Quels sont les enjeux pour l’avenir pour WECF ?  Par exemple, les rapports sont accablants sur l’impact des pesticides issus de l’industrie chimique, l’omniprésence des perturbateurs endocriniens dans de nombreux objets et produits de consommation courante, comment WECF, dans son cadre genré, s’empare-t-elle de ces questions ?   

La période n’est pas à l’optimisme. Chaque jour de nouvelles annonces montrent que notre quotidien, des cosmétiques aux terrains de sport en passant par les jouets ou les ustensiles de cuisine, est envahi de substances potentiellement dangereuses, et pas nécessairement utiles pour améliorer la qualité de notre vie.

Et nous sommes indignées par les dérégulations internationales, les violences, notamment contre les femmes, la montée des fascismes, les conditions de vie que notre modèle de développement et notre consommation débridée imposent aux populations, entraînant le monde vers plus d’égoïsmes mortifères, de saccages et de prédations. Et ce sont une fois de plus les plus fragiles qui en sont les premières victimes.

Notre approche, « construire avec les femmes, un monde sain, durable, équitable » nous amène à étudier l’impact spécifique de notre modèle de développement sur la qualité de la vie des femmes. Leurs fonctions spécifiques (mères au foyer, mais aussi majoritaires parmi les agents d’entretien des locaux) les mettent en contact avec un air intérieur gravement pollué par des substances nocives.

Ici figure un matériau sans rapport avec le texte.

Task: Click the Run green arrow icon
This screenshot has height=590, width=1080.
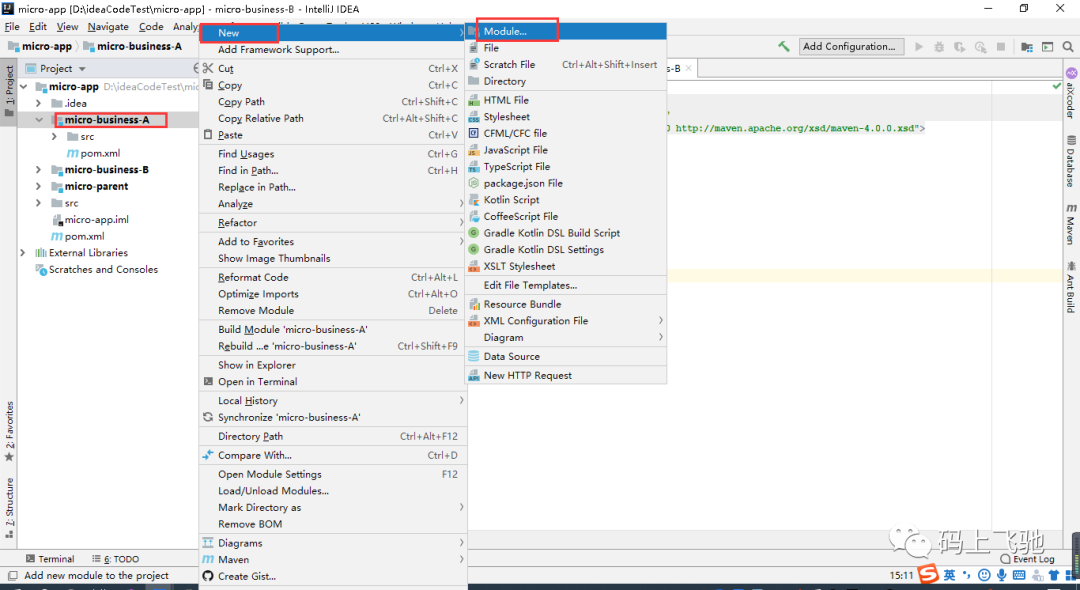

De même, les standards genrés et le monde de la beauté les conduit à exercer en grande proportion des métiers utilisant des produits avec un fort impact sanitaire sur les fonctions respiratoires (teintures, laques, cosmétiques, vernis à ongles). Ces remarques sont factuelles. Pour autant, aucune politique publique ne fait état de cette spécificité des fonctions de nombreuses femmes. Par conséquent, aucune précaution, aucune régulation ne permet de protéger ces femmes.

Nous avons donc réalisé une étude avec nos partenaires sur le lien entre les femmes et les pollutions chimiques, et démontré que l’impact de celles-ci était beaucoup plus important pour les femmes, car elles sont en première ligne face à ces substances. Sur la base de ces résultats, nous avons élaboré des préconisations pour permettre aux décideuses/décideurs de prendre cette réalité à bras le corps et de protéger les populations.

Nous diffusons également un documentaire qui démontre de façon accablante la façon dont les femmes des pays en développement sont menacées par des produits toxiques, létaux, qui sont exportés par nos sociétés occidentales (métaux lourds, perturbateurs endocriniens…).

Rendre visibles les inégalités et les impacts de notre modèle de développement, proposer des solutions et des alternatives concrètes et mobiliser les décideuses/décideurs pour des régulations fortes et protectrices, tel est le challenge que nous travaillons à relever.